> **SOURCE DATA**
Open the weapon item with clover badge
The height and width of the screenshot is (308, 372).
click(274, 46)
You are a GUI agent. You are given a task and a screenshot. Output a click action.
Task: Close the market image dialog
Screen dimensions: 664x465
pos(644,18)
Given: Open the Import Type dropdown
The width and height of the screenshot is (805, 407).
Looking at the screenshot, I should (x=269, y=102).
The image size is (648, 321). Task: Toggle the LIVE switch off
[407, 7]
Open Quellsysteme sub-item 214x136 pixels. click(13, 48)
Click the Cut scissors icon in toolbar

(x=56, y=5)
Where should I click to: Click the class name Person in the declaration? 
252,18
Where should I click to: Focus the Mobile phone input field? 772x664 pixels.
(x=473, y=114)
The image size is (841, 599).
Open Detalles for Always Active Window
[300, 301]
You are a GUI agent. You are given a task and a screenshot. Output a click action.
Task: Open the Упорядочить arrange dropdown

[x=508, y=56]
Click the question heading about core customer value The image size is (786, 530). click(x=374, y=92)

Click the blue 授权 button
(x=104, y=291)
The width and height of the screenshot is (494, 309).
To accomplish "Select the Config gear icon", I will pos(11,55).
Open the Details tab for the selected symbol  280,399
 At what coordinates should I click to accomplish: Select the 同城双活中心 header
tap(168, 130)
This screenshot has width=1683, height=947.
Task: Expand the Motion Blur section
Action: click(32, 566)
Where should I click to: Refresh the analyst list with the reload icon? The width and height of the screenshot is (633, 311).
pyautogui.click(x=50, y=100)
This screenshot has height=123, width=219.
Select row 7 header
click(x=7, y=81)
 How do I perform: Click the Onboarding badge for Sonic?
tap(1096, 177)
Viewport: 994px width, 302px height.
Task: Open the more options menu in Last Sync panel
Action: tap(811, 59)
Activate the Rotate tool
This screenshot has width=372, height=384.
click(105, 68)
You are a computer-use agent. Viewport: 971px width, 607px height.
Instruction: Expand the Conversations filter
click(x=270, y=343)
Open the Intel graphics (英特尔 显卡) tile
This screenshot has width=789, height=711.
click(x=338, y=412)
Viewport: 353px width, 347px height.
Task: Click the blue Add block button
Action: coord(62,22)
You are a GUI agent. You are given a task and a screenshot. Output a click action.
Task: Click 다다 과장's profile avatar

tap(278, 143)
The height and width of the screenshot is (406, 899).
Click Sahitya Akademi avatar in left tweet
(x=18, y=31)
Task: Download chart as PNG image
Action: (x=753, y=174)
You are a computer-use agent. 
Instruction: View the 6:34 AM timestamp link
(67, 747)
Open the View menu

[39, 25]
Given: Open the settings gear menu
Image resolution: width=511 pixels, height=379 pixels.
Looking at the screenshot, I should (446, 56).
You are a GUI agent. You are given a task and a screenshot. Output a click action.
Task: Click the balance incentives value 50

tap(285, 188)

> **EXERCISE PROMPT**
Take the lines from the first line of the listing to the line containing "The width and height of the screenshot is (494, 309).". Please print them exactly, ends included, with nothing else.

> **SOLUTION TO THE PROBLEM**
Open the weapon item with clover badge
The height and width of the screenshot is (308, 372).
click(274, 46)
You are a GUI agent. You are given a task and a screenshot. Output a click action.
Task: Close the market image dialog
Screen dimensions: 664x465
pos(644,18)
Given: Open the Import Type dropdown
The width and height of the screenshot is (805, 407).
Looking at the screenshot, I should (x=269, y=102).
The image size is (648, 321). Task: Toggle the LIVE switch off
[407, 7]
Open Quellsysteme sub-item 214x136 pixels. click(13, 48)
Click the Cut scissors icon in toolbar

(x=56, y=5)
Where should I click to: Click the class name Person in the declaration? 
252,18
Where should I click to: Focus the Mobile phone input field? 772x664 pixels.
(x=473, y=114)
The image size is (841, 599).
Open Detalles for Always Active Window
[300, 301]
You are a GUI agent. You are given a task and a screenshot. Output a click action.
Task: Open the Упорядочить arrange dropdown

[x=508, y=56]
Click the question heading about core customer value The image size is (786, 530). click(x=374, y=92)

Click the blue 授权 button
(x=104, y=291)
The width and height of the screenshot is (494, 309).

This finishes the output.